Part of uncertainties in the future of HPG in WA is associated with the lack of observations data which limit the calibration of models and the simulation of hydrological dynamics and also, with uncertainties associated with climate projections used to force hydrology and water resources models. Impact of land use change are rarely taken into account in the projected changes of HPG while it seems crucial, especially over multi-purpose dams. It becomes then difficult for dam managers and local political authorities to make decisions or to plan under these uncertainties in the aim to engage in a climate resilient pathway (SDG 13) contributing to achieve the SDG 6 and 7 with positive effects on SDG 15 and on SDG 17.

This project aims to build a multidisciplinary network of academic and HPG stakeholders (dam managers, local policy makers, representative of civil society) to address the challenges, synergies and trade-off in the climate land energy water nexus in WA for a sustainable management and planning of hydropower generation under climate and land use changes.

This will be achieved through two elicitation and participatory workshops with stakeholders, two training sessions to Early Career Researchers and students of the project on “Decision Scaling” and “Ensemble machine learning” methods which will be implemented with local stakeholders in 4 major dams in Ghana, Senegal, Togo, and Côte d’Ivoire. During the implementation, the project will foster sharing and common learning between the 4 case studies.

Objectives

This project aims to contribute to sustainably manage and plan the hydropower generation in West Africa under climate uncertainties and LULC dynamics using machine learning. This project aims to build communities of practices with HPG stakeholders (dam managers, local policy makers, representative of civil society, association of women, etc) to address the challenges, synergies and trade- off in the climate land energy water nexus in WA for a sustainable management and planning of HPG. This project will be focused on four dams (pilot sites) in Togo (Nangbeto), Côte d’Ivoire (Taabo), Burkina Faso (Bagré) and Senegal (Manantali), located in different climates. At each pilot site, the specific objectives are:

  • To assess the past evolution of water-related activities near dams and the sensitivity of each hydropower plant to climate change and variability.
  • To assess LULCC near dams and propose trends scenarios of LULCC and drivers of water energy food nexus considering potential socio-economic development using machine learning;
  • To evaluate benefits in decision making for hydropower generation from seasonal forecasts with lead times up to 7 months ahead.
  • To improve long term planning under uncertain effects of climate and LULC change in integrating vulnerability-based analysis and traditional risk-based assessment approaches using both top-down methods (Ensemble mean machine learning and statistical downscaling) and bottom-up (Decision Scaling) methods.

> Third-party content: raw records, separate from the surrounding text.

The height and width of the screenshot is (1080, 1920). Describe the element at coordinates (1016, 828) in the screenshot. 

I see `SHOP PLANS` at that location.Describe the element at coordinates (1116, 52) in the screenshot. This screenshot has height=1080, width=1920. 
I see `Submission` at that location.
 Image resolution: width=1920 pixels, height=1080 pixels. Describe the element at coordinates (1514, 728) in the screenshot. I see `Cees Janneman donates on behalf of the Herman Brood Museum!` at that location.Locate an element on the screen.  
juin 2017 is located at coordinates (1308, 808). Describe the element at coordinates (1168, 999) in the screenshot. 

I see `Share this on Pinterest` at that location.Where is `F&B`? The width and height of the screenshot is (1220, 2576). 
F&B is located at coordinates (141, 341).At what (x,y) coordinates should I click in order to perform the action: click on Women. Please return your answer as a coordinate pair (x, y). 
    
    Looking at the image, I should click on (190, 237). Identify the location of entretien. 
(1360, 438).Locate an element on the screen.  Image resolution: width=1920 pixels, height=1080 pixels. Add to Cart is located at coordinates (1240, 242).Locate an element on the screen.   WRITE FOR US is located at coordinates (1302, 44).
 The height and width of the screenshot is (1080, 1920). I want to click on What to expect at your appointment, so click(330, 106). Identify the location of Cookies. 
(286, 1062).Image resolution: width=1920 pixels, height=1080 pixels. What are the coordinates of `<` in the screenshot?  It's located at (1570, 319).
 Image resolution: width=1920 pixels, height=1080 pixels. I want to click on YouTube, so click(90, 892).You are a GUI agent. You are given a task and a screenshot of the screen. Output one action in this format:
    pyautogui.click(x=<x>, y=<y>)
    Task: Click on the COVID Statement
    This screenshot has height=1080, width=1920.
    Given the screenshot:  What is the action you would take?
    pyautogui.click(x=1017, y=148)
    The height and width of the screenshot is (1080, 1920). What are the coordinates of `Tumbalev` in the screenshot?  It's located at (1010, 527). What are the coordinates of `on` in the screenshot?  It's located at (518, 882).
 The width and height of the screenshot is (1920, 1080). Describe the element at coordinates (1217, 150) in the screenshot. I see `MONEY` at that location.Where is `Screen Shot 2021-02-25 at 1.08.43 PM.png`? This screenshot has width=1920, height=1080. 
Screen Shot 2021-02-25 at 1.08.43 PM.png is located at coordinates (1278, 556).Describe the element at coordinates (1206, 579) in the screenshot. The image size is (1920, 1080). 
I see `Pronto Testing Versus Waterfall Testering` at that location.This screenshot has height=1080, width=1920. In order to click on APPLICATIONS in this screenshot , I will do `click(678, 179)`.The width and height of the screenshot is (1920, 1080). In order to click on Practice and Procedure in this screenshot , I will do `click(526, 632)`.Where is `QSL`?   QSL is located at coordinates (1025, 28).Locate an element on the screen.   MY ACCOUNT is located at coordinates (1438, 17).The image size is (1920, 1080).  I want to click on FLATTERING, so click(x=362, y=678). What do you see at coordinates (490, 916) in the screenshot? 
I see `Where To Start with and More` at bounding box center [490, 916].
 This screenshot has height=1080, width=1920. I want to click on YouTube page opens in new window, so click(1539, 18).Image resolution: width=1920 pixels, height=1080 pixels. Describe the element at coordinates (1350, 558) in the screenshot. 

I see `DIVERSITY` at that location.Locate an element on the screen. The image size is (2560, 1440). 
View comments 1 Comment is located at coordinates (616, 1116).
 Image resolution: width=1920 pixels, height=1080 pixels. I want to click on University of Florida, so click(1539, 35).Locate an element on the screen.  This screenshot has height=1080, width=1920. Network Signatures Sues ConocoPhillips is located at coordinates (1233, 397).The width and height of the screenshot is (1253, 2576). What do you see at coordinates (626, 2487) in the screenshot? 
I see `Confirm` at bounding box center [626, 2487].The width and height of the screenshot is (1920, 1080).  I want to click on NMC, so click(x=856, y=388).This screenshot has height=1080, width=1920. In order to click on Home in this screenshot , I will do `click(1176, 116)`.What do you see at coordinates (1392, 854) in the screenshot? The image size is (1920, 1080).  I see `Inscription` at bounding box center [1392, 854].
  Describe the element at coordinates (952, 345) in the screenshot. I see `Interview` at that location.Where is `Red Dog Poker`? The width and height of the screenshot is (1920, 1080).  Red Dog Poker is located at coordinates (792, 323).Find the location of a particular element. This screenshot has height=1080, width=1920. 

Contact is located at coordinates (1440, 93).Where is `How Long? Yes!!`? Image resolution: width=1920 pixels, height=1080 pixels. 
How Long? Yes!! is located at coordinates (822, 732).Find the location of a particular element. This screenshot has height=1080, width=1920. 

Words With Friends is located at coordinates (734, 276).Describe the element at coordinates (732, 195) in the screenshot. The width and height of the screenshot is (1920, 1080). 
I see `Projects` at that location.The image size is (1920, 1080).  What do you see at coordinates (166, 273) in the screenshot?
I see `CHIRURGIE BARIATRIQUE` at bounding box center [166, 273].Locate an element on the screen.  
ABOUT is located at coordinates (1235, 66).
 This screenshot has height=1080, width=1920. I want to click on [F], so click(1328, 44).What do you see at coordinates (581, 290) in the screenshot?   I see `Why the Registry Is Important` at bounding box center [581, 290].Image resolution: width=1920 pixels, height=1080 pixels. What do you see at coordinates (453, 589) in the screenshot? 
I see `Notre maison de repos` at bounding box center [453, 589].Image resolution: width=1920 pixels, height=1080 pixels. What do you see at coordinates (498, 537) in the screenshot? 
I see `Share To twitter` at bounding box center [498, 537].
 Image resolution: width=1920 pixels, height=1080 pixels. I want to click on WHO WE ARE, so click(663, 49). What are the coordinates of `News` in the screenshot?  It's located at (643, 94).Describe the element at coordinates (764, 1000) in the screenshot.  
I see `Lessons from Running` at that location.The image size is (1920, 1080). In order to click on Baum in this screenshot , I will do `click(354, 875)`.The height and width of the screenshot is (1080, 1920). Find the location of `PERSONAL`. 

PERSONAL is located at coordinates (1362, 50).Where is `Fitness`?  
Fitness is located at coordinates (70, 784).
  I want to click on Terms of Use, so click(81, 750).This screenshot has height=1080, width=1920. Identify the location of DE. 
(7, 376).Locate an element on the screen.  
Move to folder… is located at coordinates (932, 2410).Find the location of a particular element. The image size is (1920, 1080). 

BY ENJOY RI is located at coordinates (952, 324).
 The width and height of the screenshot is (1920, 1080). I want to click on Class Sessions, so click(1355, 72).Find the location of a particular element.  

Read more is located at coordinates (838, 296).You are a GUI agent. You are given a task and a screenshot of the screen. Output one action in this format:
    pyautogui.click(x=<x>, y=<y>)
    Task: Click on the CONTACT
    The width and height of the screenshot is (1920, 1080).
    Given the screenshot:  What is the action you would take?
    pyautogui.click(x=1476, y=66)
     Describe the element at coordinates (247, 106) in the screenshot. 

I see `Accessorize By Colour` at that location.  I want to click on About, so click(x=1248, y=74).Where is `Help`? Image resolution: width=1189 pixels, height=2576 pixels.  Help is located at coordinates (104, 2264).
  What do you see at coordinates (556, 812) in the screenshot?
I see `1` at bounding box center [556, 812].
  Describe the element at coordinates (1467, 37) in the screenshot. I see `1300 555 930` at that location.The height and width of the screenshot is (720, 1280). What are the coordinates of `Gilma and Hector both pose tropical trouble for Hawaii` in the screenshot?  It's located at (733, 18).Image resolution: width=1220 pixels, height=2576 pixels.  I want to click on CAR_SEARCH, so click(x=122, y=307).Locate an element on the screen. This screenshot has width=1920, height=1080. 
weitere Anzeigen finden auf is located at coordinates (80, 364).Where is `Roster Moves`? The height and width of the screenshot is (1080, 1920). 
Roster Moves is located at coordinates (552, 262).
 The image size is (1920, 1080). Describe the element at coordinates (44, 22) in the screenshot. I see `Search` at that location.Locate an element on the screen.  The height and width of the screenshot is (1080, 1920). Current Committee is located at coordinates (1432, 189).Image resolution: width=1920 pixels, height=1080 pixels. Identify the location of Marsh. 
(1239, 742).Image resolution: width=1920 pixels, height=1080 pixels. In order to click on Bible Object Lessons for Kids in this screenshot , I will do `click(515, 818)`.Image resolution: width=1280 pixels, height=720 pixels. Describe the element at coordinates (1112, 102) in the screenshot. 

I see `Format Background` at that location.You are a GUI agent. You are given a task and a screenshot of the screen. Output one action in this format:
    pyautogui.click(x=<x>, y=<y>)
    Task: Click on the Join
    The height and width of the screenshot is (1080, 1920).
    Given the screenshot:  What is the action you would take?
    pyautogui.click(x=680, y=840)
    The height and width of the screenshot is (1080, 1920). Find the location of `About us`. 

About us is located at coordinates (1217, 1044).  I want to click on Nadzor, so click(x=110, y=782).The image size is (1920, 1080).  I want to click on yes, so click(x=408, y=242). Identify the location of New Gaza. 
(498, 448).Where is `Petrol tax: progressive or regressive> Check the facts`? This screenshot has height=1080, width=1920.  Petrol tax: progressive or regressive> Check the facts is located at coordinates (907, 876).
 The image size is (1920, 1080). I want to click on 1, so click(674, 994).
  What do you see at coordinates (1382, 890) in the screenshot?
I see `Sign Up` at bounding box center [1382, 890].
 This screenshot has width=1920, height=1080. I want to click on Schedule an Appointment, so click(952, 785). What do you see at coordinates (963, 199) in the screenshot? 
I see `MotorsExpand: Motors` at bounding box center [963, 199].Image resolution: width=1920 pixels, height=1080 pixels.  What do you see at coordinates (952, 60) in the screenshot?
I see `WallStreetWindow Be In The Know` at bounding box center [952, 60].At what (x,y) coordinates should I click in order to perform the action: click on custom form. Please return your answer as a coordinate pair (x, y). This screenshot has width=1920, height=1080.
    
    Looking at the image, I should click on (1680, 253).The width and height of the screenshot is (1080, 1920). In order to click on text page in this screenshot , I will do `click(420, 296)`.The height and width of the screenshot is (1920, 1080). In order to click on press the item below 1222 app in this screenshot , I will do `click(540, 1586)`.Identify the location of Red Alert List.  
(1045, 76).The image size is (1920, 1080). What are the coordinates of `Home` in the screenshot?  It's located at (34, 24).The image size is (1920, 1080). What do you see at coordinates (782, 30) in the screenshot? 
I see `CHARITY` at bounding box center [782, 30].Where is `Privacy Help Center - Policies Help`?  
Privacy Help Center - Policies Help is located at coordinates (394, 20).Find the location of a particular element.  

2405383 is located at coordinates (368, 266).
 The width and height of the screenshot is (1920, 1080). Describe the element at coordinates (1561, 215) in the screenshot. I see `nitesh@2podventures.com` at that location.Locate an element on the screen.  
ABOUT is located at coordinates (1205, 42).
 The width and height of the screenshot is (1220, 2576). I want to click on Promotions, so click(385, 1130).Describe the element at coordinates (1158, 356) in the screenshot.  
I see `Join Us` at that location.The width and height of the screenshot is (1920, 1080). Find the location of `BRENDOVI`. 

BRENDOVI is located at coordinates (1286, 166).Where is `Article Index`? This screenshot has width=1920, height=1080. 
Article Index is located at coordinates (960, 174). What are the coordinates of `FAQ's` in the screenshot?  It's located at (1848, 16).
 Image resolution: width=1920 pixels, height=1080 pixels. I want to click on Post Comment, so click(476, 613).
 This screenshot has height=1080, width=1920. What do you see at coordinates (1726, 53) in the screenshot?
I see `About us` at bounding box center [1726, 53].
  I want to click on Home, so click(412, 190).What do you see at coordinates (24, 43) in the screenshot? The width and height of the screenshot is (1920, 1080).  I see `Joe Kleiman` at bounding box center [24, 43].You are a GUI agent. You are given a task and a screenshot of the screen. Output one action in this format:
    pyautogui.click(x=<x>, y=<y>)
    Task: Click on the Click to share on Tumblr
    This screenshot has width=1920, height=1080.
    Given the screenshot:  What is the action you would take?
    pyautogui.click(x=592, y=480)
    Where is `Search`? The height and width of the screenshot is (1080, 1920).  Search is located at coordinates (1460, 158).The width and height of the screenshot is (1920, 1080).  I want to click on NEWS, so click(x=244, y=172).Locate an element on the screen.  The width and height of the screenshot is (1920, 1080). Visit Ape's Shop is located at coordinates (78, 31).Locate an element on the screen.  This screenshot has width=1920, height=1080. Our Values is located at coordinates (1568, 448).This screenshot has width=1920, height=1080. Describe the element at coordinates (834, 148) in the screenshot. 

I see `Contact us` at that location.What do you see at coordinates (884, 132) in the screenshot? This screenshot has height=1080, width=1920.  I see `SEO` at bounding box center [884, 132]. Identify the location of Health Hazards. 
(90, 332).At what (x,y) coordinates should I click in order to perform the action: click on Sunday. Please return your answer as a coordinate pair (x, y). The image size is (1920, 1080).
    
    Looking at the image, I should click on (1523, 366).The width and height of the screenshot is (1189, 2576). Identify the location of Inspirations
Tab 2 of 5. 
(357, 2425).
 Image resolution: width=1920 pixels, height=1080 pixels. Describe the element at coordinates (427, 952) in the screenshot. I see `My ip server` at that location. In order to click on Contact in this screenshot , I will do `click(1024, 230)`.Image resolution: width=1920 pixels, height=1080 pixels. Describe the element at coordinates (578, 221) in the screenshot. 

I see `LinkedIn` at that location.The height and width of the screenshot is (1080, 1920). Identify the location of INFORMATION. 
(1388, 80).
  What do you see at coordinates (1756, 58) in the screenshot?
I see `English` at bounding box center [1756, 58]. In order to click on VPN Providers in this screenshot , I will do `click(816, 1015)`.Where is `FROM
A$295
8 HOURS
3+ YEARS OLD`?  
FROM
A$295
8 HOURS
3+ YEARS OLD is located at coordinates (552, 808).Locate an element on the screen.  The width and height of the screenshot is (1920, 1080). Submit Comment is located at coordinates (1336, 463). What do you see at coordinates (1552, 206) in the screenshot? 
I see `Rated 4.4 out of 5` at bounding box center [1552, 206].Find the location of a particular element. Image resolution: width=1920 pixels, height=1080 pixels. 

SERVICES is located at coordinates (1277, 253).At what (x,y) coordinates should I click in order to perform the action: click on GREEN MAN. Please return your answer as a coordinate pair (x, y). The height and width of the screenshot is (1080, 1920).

Key Research Question(s) and Hypotheses to be tested

To evaluate the combined effects climate change and land use/cover dynamics on hydropower generation, we have to answer some specific questions such as:

  • What is the past and future change on LULC, climate variable and hydropower generation on the four chosen dams?
  • What is the past evolution of water-related activities near dams and how each hydropower plant is sensitive to climate change and variability and land use dynamics
  • What could be the benefits in decision making for hydropower generation using seasonal forecasts?
  • How does the hydropower generation may change in the future under climate and LULC changes uncertainties?
  • How to improve long term planning under uncertain effects of climate and LULC change in integrating vulnerability-based analysis and traditional risk-based assessment approaches?

The river basins where the chosen dams are located are exposed to some socio-economic activities which may affect the hydrological dynamic, inflow to reservoir. Hydropower generation may be sensitive to climate variables and land use/cover dynamics. In the future the change in hydropower generation could follow the same patterns of climate change and LULCC.